Belki de görünüşte yakın bir arkadaşınızdan gelen ama size tuhaf gelen bir mesaj aldınız. Belki de durup dururken gelen bir para talebiydi, size “bir ölüm haberi” veriyordu ya da baştan sona garip görünen bir mesajdı. Çoğu durumda, bu anormallikler ortak bir konuyu paylaşır: Taklitçilik, özellikle bir hesabın ele geçirilmesinden sonra büyük olabilir.
Siber suçlular, tanıdığımız birinden geliyormuş gibi görünen mesajların doğal olarak ilk şüpheciliğimizi atlatabileceğini çok iyi bilirler. Sadece teknik açıklardan değil, özellikle kişisel ağlarımızda var olan güven de dahil olmak üzere bizi insan yapan bazı şeylerden faydalanma konusunda ustadırlar.
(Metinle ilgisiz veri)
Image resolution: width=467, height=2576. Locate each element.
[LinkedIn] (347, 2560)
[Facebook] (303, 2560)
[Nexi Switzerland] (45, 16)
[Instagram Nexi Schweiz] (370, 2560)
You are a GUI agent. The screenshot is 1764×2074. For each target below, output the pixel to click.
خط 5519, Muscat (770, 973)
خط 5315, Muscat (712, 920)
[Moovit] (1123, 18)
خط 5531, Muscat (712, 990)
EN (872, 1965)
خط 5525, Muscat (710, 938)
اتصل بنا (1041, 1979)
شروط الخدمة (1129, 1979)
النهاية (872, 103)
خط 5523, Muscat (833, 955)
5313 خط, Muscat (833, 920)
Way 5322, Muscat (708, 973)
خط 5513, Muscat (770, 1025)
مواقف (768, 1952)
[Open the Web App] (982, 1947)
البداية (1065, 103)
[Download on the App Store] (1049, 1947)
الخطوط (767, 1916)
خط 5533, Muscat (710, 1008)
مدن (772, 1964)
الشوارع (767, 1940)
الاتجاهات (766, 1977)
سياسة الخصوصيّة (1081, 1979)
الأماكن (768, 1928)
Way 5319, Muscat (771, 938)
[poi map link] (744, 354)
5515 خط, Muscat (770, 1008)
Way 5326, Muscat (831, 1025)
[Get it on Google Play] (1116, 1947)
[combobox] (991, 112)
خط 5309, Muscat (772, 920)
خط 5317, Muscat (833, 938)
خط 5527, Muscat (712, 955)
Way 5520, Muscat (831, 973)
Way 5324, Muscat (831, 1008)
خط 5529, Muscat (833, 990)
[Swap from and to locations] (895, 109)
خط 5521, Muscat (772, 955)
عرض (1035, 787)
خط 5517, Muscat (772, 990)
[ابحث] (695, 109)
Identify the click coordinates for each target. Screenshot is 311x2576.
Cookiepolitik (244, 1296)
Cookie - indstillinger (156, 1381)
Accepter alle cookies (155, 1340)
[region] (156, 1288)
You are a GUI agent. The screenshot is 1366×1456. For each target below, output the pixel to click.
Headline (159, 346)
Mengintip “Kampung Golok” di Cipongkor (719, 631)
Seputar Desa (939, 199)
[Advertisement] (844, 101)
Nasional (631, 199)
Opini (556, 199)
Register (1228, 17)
Başka bir deyişle, bir kişinin WhatsApp hesabını, e-postasını veya sosyal medya profilini ele geçirebilen bir saldırgan güçlü bir kaldıraç elde eder. Kurbanın kişilerine dönmelerini sağlayan güvenle tüm bunları kurban gibi görünerek yapar. Bu bakış açısından, birçok başka insanı kimlik avı web sitelerini ziyaret etmeye ikna edebilir, onları her türlü dolandırıcılığın içine çekebilir, bilgi çalan kötü amaçlı yazılımlar dağıtabilir veya sosyal medya akışlarında spam yayımlayabilirler.
ILGILI MAKALE: Sosyal medyada sahte arkadaşlar ve takipçiler ve bunların nasıl tespit edileceği
Belki de en sinsi olanı son derece kişiselleştirilmiş saldırılardır. Dolandırıcılar kişi listesini gelişigüzel patlatmakla yetinmek zorunda değildir. Birinin hesabına erişerek insanların özel konuşmalarının ve paylaşılan geçmişlerinin geniş arşivlerine giriş yapabilirler. Bu kişisel bilgi hazinesi, insanların hayatlarından yalnızca kendi çevrelerindeki birinin bilebileceği belirli ayrıntılara atıfta bulunan ısmarlama dolandırıcılıklar oluşturmak için silah olarak kullanılabilir.
Paylaşılan hesapların veya diğer dijital alanların tehlikesini de göz önünde bulundurun. Hacklenen kişiyle daha önce yayın hizmetlerine veya diğer çevrimiçi araçlara erişimi paylaştınız mı? Ya aynı ya da benzer giriş bilgileri başka dijital hesaplara erişmek için kullanıldıysa? Parolaları yeniden kullanma eğilimimiz göz önüne alındığında saldırganlar yıllardır oturum açma bilgilerini topluyor. Ve bunları kimlik bilgisi doldurma saldırılarının bir parçası olarak diğer çevrimiçi hizmetlerdeki hesapların kontrolünü ele geçirmek için kullanıyor.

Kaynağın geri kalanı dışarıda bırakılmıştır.